I’m a stickler for tracking ammunition. Quivers can hold 20 arrows or bolts and characters may equip up to two quivers at a time. Additional ammo must be carried in a backpack or on a pack animal. Ammunition that hits is considered to be destroyed. Half of all misses are recoverable.

I don’t think that this is overly limiting nor is it taxing for the player. Without limits on ammo, it devalues the Quiver of Holding and auto-loading magic bows (which I think are too cool to do away with).

Plus, it forces a bit of strategy on the player: how much ammo should be carried, what should you shoot at, when should you conserve ammo, etc.

Weight and Encumbrance

This is where I draw the line. Everything up to this point sounds like we track a lot of minutia. But really, it’s all just common sense and happens without thinking about it. But tracking weight and encumbrance is far too intrusive. That isn’t to say that we ignore the entire issue, but looking up weights and pulling out a calculator all the time just doesn’t work for us.

Instead, we just use common sense and generalities. If a group of four adventurers finds 100,000 cp, obviously they can’t just divvy it up and haul it out (that’s 500 pounds each plus what they already have). If they fight through 20 kobolds, each wearing chain mail and armed with long swords, the party isn’t going to be able to haul all that gear out of the dungeon (it’s all just too bulky).

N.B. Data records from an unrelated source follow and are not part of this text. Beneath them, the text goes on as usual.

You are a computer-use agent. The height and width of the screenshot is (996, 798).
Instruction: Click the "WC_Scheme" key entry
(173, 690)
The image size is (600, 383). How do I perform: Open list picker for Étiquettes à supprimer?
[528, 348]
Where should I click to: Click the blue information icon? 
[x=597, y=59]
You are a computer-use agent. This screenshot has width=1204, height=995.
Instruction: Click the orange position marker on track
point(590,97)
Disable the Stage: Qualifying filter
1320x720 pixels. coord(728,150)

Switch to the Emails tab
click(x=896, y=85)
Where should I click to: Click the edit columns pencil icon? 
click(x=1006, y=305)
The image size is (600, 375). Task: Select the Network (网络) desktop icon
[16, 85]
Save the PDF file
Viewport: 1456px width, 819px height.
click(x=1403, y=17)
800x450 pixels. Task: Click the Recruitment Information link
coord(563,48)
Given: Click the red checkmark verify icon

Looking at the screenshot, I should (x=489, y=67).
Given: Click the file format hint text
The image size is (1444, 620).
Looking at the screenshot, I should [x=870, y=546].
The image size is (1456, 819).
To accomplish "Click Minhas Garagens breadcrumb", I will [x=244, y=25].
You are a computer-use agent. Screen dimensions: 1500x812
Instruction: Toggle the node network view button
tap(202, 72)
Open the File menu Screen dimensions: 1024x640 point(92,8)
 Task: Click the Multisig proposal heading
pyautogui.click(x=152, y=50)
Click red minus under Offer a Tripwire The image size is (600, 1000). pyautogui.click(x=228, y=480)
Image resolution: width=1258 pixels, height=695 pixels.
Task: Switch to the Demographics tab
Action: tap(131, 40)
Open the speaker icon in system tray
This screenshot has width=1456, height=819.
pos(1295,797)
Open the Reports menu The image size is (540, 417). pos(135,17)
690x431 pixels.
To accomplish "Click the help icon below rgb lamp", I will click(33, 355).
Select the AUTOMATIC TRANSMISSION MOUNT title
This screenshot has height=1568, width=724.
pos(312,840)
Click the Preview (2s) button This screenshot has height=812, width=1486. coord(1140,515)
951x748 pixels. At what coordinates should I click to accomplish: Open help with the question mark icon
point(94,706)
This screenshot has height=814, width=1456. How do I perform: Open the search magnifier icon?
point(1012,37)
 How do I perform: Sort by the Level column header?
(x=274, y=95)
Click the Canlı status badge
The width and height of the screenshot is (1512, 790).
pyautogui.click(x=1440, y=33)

The DM makes a best guess at what is reasonable for them to manage and we go with that. It’s quick, easy, playable, and works smoothly for us.

Material Components

I discussed material components yesterday. Basically, I suggest removing the requirement for all common components and only tracking the rare and expensive ones.

Expenses

When talking about tracking consumable items, it may seem odd to include character expenses. But characters do have expenses. At low levels, these expenses are substantial. A group of adventurers may have to pool their resources just to buy a pack horse. Meals and a night’s lodging at the local inn might tax their resources. Absolutely I would track these expenses!

But for higher level character’s, these expenses become trivial. Still, for food and lodging, and purchases around town, I would make sure that characters were still responsible for these minor costs.

However, I have heard of endless games where fees, tithes, taxes and tolls are levied against characters. There may be: a gate fee, per head and per hoof, to enter a city; a surcharge on goods (treasure) being brought into a city to be sold; a transaction fee to exchange foreign coins for coins of the realm at the money changers; and all sorts of other means of removing gold from the character’s pouches. For a low level party this can be quite a hardship. For a high level group it is just an annoyance. In either case, it isn’t fun and wastes time. Although all these fees may be reasonable and valid, they don’t add anything to the game.

Last Words

As in all things, what works for one group doesn’t always work for everyone else. Do whatever works for you. Keep it simple and don’t let details get in the way of the fun. On the other hand, when things become too easy the game stops being challenging. Tracking ammo (for instance) may not seem crucial, but players have to be responsible for equipping themselves adequately and that includes replenishing supplies.